■ À faire ■
1) D'après l'extrait sur la gouvernance du sport, quel est le taux de personnes licenciées dans un club en France ?
2) Résumez, s'il vous plaît, l'extrait sur la gouvernance du sport en deux phrases.
3) Prolongez l'extrait sur la gouvernance du sport à partir de sa dernière phrase.

■ Extrait de page ■
========

Pour les pays de taille et de culture comparables aux nôtres, on constate une différence entre la contribution du ministère et celle de la confédération des sports, que représente le Comité olympique. En Italie, la première a seulement une étoile, contre quatre pour la seconde. En Espagne, la contribution de l'agence publique et celle de la confédération des sports sont dotées de trois étoiles. Avec quatre étoiles pour celle du ministère et deux pour la confédération des sports, la France est dans une situation exceptionnelle par rapport aux pays d'Europe de l'Ouest et se rapproche de celle des pays de l'Est.

On peut donc se demander si le mouvement sportif est suffisamment développé. Le taux de personnes licenciées dans un club, donc dans une fédération, est de 23 %, soit environ un Français sur quatre. Le fait que ce pourcentage soit l'un des plus élevés d'Europe montre que la représentativité du mouvement sportif n'explique pas la faible participation de celui-ci dans la gouvernance du sport.

Le constat établi en 2003 est quasiment le même aujourd'hui. Or, à ne pas vouloir évoluer, on risque de régresser et de ne pas se poser les bonnes questions. Je rappelle qu'un jeune sur trois ne fait pas de sport dans un club et que c'est le cas d'un sur deux dans les quartiers sensibles. Or si un jeune ne pratique pas de sport, je ne vois pas comment on pourra lui inculquer l'envie d'en faire lorsqu'il sera adulte. Cette situation risque de conduire à une société plus difficile, car elle créera des problèmes de santé, de lien social ainsi qu'une éventuelle démoralisation, le sport étant générateur d'optimisme.

========

■ Données ■
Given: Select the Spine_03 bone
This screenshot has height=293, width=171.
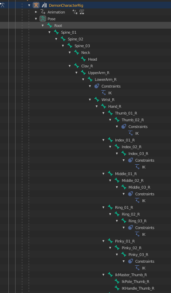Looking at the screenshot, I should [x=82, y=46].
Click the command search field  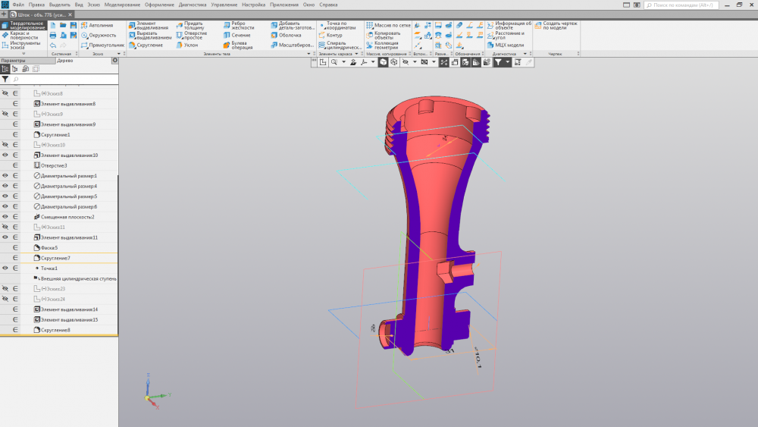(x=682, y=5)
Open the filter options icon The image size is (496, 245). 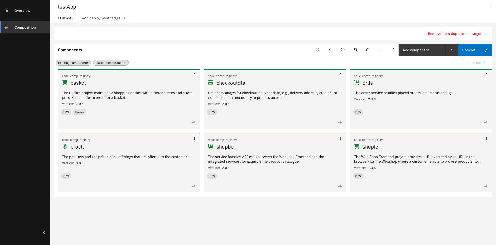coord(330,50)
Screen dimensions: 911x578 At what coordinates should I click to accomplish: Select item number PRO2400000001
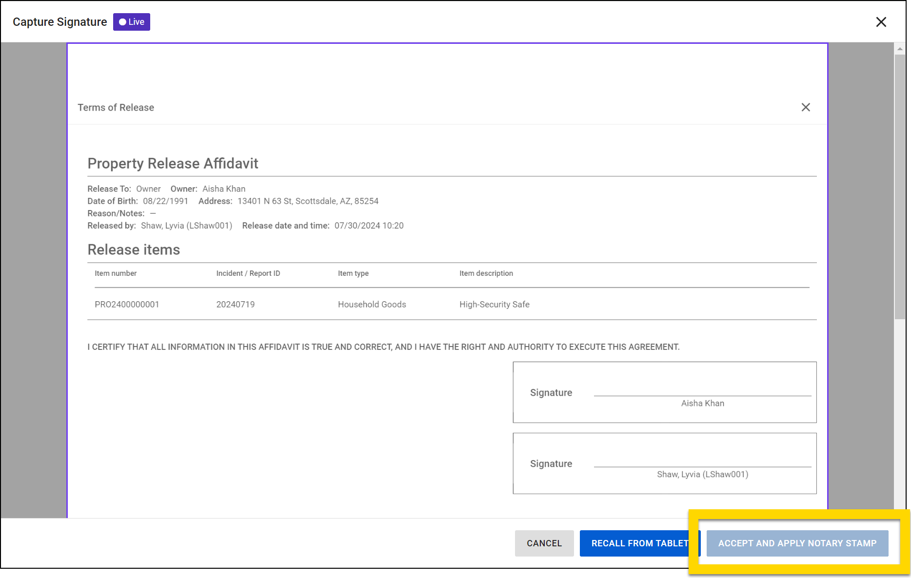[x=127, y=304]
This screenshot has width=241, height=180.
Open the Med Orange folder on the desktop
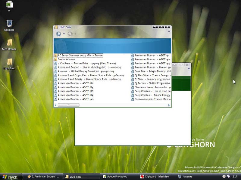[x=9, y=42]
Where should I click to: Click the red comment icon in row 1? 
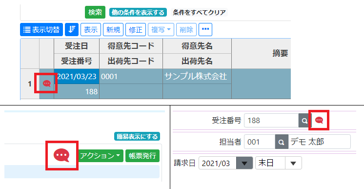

========

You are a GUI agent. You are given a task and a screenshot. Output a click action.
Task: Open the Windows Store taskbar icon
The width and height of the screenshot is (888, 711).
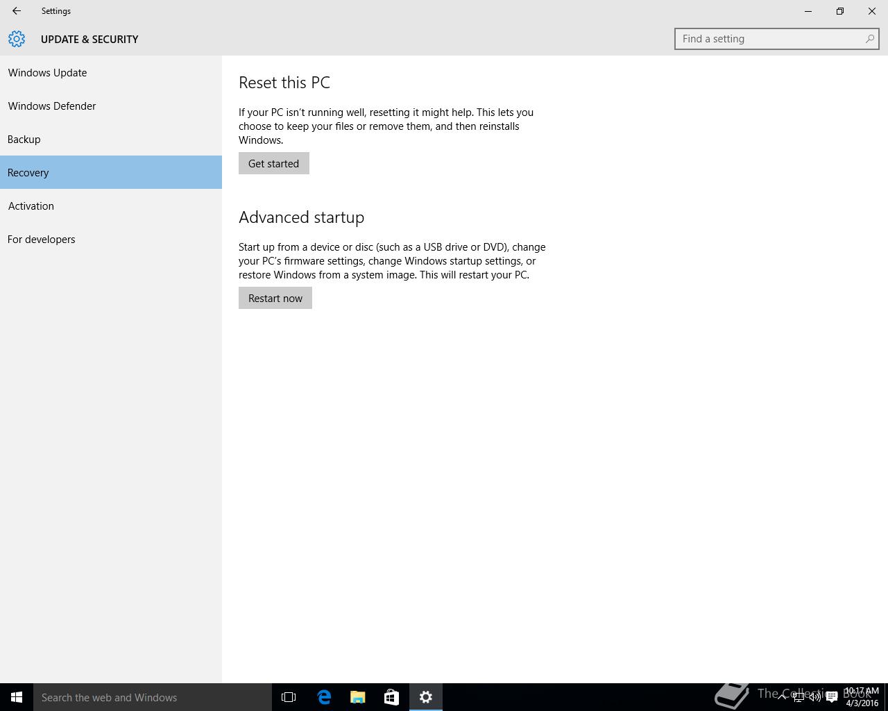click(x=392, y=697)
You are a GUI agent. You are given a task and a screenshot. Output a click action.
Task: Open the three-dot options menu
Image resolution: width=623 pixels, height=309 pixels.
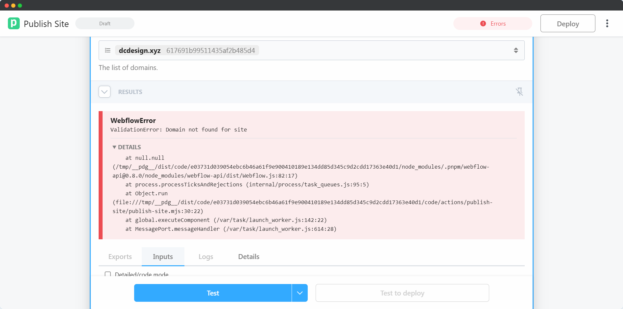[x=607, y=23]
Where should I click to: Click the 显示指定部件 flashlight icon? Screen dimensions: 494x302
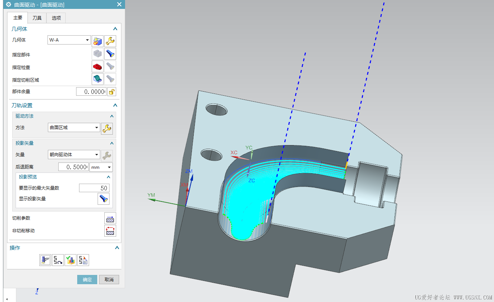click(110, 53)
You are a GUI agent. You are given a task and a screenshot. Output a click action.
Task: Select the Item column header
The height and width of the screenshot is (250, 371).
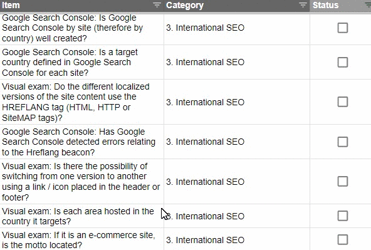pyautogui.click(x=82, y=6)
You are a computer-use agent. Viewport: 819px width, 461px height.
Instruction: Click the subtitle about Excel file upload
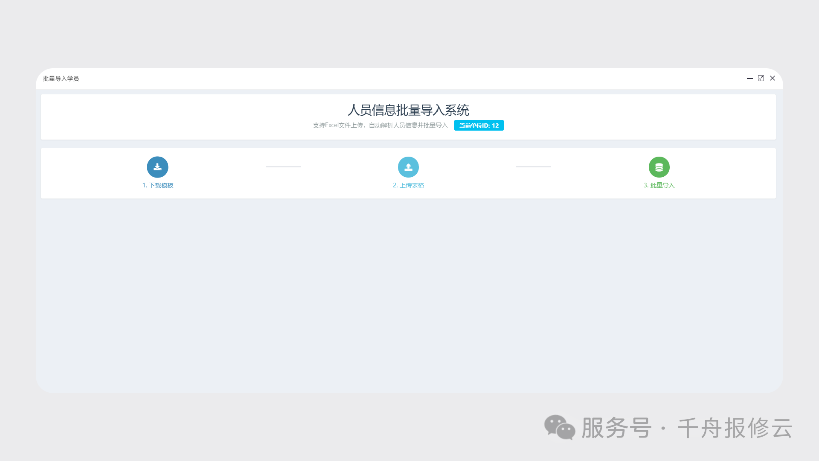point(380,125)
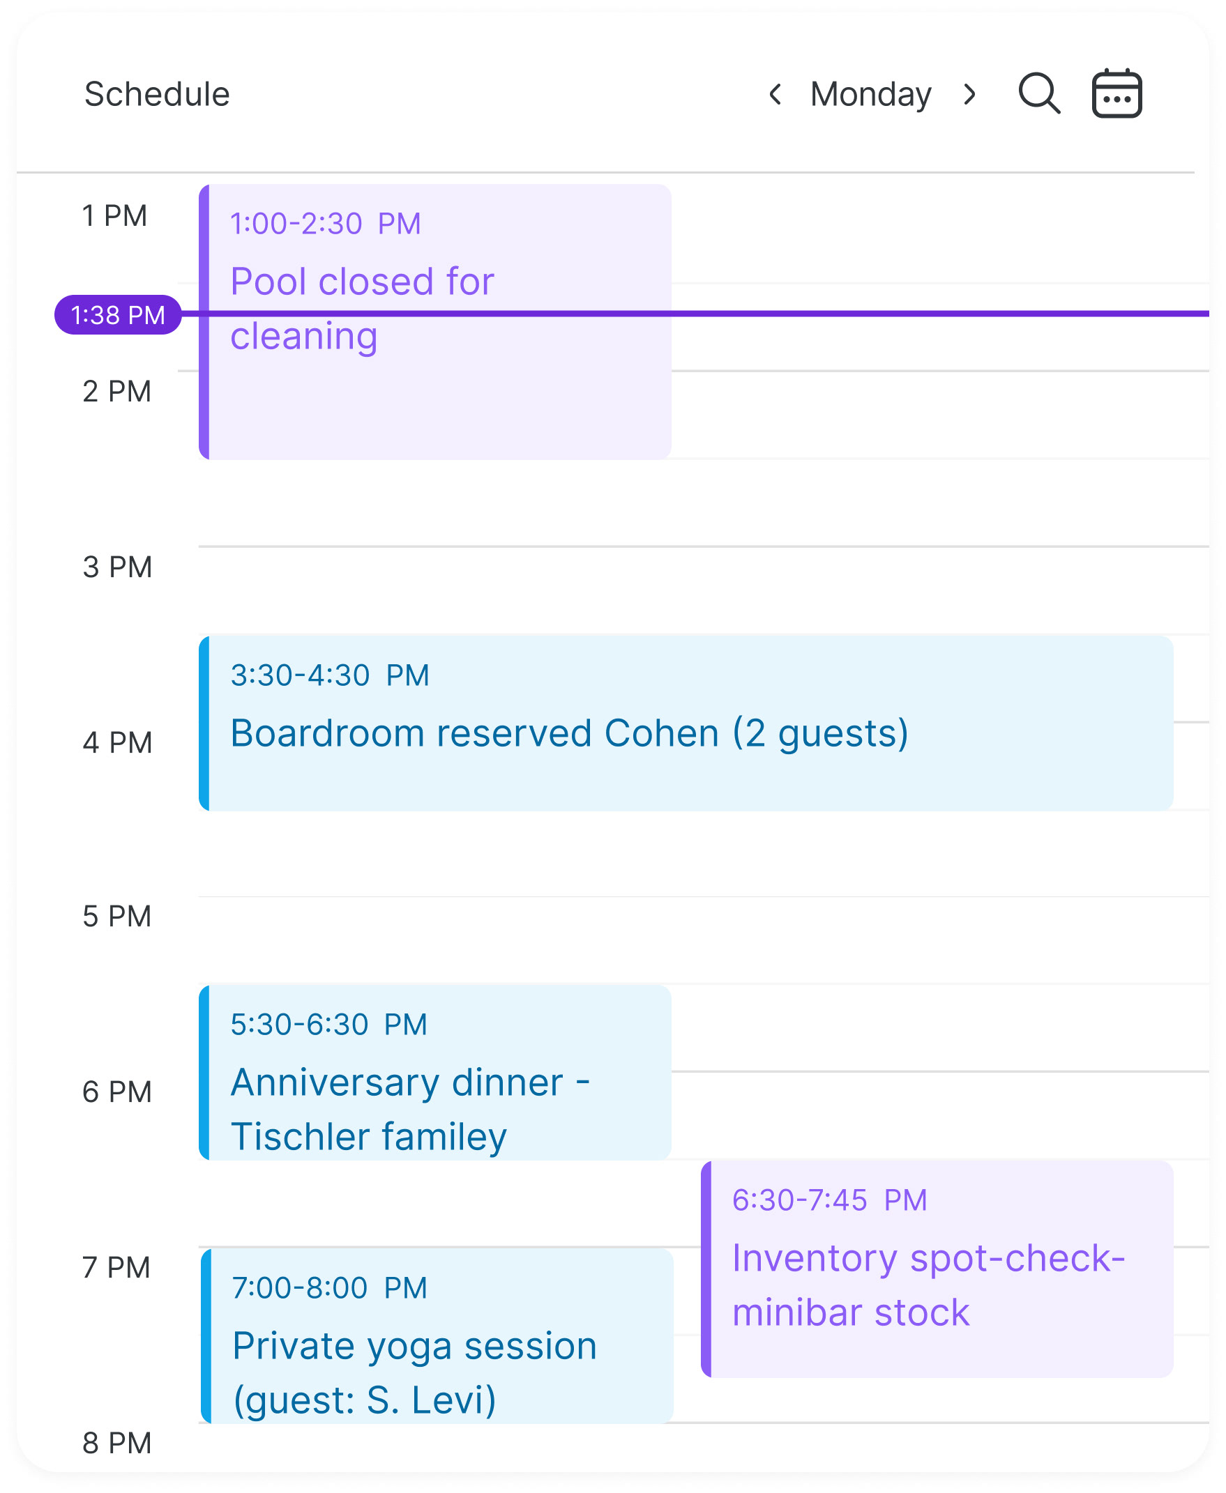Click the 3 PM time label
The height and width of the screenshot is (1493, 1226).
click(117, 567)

========

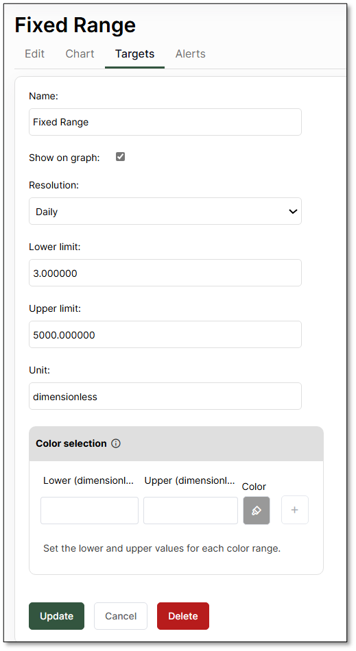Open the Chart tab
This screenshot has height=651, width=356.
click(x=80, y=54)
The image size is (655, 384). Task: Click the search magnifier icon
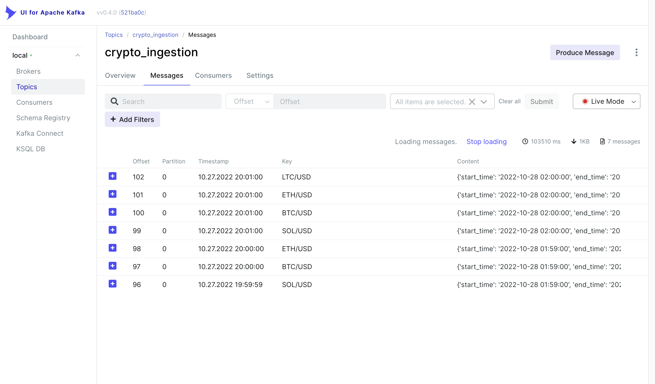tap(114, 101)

========

■ Réponses par tâche ■
1) 23 %, soit environ un Français sur quatre.

2) En France, la contribution du ministère (quatre étoiles) dépasse nettement celle de la confédération des sports (deux étoiles), une situation exceptionnelle en Europe de l'Ouest, alors que le taux de licenciés, 23 %, est l'un des plus élevés d'Europe. Le constat de 2003 étant quasiment inchangé, le texte rappelle qu'un jeune sur trois ne fait pas de sport en club, un sur deux dans les quartiers sensibles, ce qui risque d'entraîner des problèmes de santé, de lien social et une éventuelle démoralisation.

3)
Ce n'est pas parce que notre pays est un des rares à avoir un ministère de plein exercice – dans les autres pays européens, ce ministère est rattaché à un autre, comme le ministère de l'intérieur en Allemagne – que l'on a créé un « réflexe sport » à tous les niveaux. Ainsi, lors de la présentation par le Président Sarkozy des projets du Grand Paris, sur les cinq à vocation culturelle – dont il était dit qu'ils créaient du lien social –, aucun ne portait sur le sport ! Pourtant, les équipements et l'encadrement sportifs ne sont-ils pas des éléments structurants de la société française ? Ne pourrait-on développer davantage ce « réflexe sport » avec une démarche plus axée sur l'encouragement d'une pratique sportive pour les jeunes ?

S'agissant du budget, il y a une relation étroite entre les moyens affectés au sport et les relations entre le mouvement sportif et l'État, en particulier le ministère des sports. Je précise que le sport est transversal et intéresse beaucoup de ministères. Or il y a dans chacun d'eux un délégué à la culture, mais pas au sport. Pourtant, il y aurait un intérêt à ce que le mouvement sportif ait une relation directe avec un certain nombre de ministères – celui des affaires étrangères pour les problèmes de visas, celui de l'intérieur pour ceux liés aux organisations sportives, ou encore celui chargé de l'emploi pour les questions d'emploi. Au moins une quinzaine de ministères est concernée par l'action sportive.

La dotation dont le CNOSF bénéficie de la part du Centre national pour le développement du sport (CNDS) a subi une diminution de 7 % en moyenne au cours des quatre dernières années, alors que pour les fédérations cette baisse n'est effective que par rapport à 2012. Il s'agit d'une double peine, qui a eu pour conséquence de faire passer en un an de 82 à 72 le nombre de personnes travaillant au CNOSF – 5 contrats à durée indéterminée (CDI) et 5 contrats à durée déterminée (CDD) ayant été supprimés. Or quand le budget du sport diminue, il faut se poser la question de l'adéquation entre les actions et les services. Car si les actions ont moins de moyens, la justification de l'existence des services peut se traduire par plus de contraintes. Les clubs me font d'ailleurs part des difficultés rencontrées par leurs dirigeants pour faire face, tout à la fois, à des moyens en réduction et aux contraintes qu'on leur impose. Tout cela peut conduire à un certain découragement.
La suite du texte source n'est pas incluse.